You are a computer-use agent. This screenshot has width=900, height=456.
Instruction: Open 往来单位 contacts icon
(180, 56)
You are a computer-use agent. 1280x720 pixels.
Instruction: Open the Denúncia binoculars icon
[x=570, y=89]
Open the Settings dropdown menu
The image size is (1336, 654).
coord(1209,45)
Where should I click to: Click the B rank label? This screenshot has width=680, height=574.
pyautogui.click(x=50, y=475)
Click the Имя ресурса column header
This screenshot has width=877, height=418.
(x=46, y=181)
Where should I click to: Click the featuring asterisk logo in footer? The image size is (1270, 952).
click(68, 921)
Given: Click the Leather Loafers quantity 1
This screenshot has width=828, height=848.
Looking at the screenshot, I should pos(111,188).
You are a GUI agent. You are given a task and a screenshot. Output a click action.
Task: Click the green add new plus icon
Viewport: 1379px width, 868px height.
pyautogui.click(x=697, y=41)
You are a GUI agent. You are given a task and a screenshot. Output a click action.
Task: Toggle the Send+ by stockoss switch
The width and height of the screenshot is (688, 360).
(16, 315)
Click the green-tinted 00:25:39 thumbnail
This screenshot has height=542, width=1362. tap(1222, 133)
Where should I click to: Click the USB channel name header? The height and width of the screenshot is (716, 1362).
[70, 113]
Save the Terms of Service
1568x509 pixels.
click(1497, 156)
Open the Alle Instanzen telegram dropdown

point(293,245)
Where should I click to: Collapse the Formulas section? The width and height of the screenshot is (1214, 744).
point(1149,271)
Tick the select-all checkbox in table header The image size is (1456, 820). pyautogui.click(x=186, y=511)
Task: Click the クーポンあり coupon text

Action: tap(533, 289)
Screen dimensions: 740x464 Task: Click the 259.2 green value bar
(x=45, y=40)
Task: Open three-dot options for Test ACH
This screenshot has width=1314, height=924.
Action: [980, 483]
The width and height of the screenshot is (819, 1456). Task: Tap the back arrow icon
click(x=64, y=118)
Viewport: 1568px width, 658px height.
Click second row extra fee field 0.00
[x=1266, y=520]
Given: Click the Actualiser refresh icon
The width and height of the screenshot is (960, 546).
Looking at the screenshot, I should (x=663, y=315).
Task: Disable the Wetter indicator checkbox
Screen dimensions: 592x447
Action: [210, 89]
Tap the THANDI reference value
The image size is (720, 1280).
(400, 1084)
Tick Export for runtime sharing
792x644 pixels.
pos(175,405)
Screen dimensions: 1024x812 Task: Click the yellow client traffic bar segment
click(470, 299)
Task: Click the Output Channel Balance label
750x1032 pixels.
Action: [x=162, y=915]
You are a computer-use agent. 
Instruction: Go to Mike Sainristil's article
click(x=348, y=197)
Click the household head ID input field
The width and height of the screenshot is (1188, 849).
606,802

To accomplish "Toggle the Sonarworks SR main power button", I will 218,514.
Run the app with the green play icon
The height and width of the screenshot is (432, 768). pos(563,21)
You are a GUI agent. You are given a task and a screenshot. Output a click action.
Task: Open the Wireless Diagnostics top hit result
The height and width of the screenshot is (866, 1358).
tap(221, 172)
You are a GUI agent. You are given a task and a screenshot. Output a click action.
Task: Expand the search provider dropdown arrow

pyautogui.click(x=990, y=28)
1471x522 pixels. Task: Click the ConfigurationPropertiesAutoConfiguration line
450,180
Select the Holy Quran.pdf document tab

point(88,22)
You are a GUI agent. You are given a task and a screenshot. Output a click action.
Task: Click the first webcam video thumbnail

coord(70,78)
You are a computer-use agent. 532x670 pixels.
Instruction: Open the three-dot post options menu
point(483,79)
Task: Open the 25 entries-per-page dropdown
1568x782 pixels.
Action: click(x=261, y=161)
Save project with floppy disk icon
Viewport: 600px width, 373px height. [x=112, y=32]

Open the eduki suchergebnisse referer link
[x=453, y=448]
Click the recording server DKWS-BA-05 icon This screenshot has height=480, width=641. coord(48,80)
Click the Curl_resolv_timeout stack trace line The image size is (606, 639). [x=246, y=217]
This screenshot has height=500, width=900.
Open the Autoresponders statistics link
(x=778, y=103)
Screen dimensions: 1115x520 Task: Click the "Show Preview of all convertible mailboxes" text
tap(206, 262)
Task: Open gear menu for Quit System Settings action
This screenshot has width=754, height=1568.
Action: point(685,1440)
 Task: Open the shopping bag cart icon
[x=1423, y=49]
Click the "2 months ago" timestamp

━━━━━━━━

▶ Task objective: The records above must be repeated exactly, in their entirety.

▶ Written response:
You are a computer-use agent. This screenshot has width=900, height=456.
Instruction: Open 往来单位 contacts icon
(180, 56)
You are a computer-use agent. 1280x720 pixels.
Instruction: Open the Denúncia binoculars icon
[x=570, y=89]
Open the Settings dropdown menu
The image size is (1336, 654).
coord(1209,45)
Where should I click to: Click the B rank label? This screenshot has width=680, height=574.
pyautogui.click(x=50, y=475)
Click the Имя ресурса column header
This screenshot has width=877, height=418.
(x=46, y=181)
Where should I click to: Click the featuring asterisk logo in footer? The image size is (1270, 952).
click(68, 921)
Given: Click the Leather Loafers quantity 1
This screenshot has width=828, height=848.
Looking at the screenshot, I should pos(111,188).
You are a GUI agent. You are given a task and a screenshot. Output a click action.
Task: Click the green add new plus icon
Viewport: 1379px width, 868px height.
pyautogui.click(x=697, y=41)
You are a GUI agent. You are given a task and a screenshot. Output a click action.
Task: Toggle the Send+ by stockoss switch
The width and height of the screenshot is (688, 360).
(16, 315)
Click the green-tinted 00:25:39 thumbnail
This screenshot has height=542, width=1362. tap(1222, 133)
Where should I click to: Click the USB channel name header? The height and width of the screenshot is (716, 1362).
[70, 113]
Save the Terms of Service
1568x509 pixels.
click(1497, 156)
Open the Alle Instanzen telegram dropdown

point(293,245)
Where should I click to: Collapse the Formulas section? The width and height of the screenshot is (1214, 744).
point(1149,271)
Tick the select-all checkbox in table header The image size is (1456, 820). pyautogui.click(x=186, y=511)
Task: Click the クーポンあり coupon text

Action: tap(533, 289)
Screen dimensions: 740x464 Task: Click the 259.2 green value bar
(x=45, y=40)
Task: Open three-dot options for Test ACH
This screenshot has width=1314, height=924.
Action: [980, 483]
The width and height of the screenshot is (819, 1456). Task: Tap the back arrow icon
click(x=64, y=118)
Viewport: 1568px width, 658px height.
Click second row extra fee field 0.00
[x=1266, y=520]
Given: Click the Actualiser refresh icon
The width and height of the screenshot is (960, 546).
Looking at the screenshot, I should (x=663, y=315).
Task: Disable the Wetter indicator checkbox
Screen dimensions: 592x447
Action: [210, 89]
Tap the THANDI reference value
The image size is (720, 1280).
(400, 1084)
Tick Export for runtime sharing
792x644 pixels.
pos(175,405)
Screen dimensions: 1024x812 Task: Click the yellow client traffic bar segment
click(470, 299)
Task: Click the Output Channel Balance label
750x1032 pixels.
Action: [x=162, y=915]
You are a computer-use agent. 
Instruction: Go to Mike Sainristil's article
click(x=348, y=197)
Click the household head ID input field
The width and height of the screenshot is (1188, 849).
606,802

To accomplish "Toggle the Sonarworks SR main power button", I will 218,514.
Run the app with the green play icon
The height and width of the screenshot is (432, 768). pos(563,21)
You are a GUI agent. You are given a task and a screenshot. Output a click action.
Task: Open the Wireless Diagnostics top hit result
The height and width of the screenshot is (866, 1358).
tap(221, 172)
You are a GUI agent. You are given a task and a screenshot. Output a click action.
Task: Expand the search provider dropdown arrow

pyautogui.click(x=990, y=28)
1471x522 pixels. Task: Click the ConfigurationPropertiesAutoConfiguration line
450,180
Select the Holy Quran.pdf document tab

point(88,22)
You are a GUI agent. You are given a task and a screenshot. Output a click action.
Task: Click the first webcam video thumbnail

coord(70,78)
You are a computer-use agent. 532x670 pixels.
Instruction: Open the three-dot post options menu
point(483,79)
Task: Open the 25 entries-per-page dropdown
1568x782 pixels.
Action: click(x=261, y=161)
Save project with floppy disk icon
Viewport: 600px width, 373px height. [x=112, y=32]

Open the eduki suchergebnisse referer link
[x=453, y=448]
Click the recording server DKWS-BA-05 icon This screenshot has height=480, width=641. coord(48,80)
Click the Curl_resolv_timeout stack trace line The image size is (606, 639). [x=246, y=217]
This screenshot has height=500, width=900.
Open the Autoresponders statistics link
(x=778, y=103)
Screen dimensions: 1115x520 Task: Click the "Show Preview of all convertible mailboxes" text
tap(206, 262)
Task: Open gear menu for Quit System Settings action
This screenshot has width=754, height=1568.
Action: point(685,1440)
 Task: Open the shopping bag cart icon
[x=1423, y=49]
Click the "2 months ago" timestamp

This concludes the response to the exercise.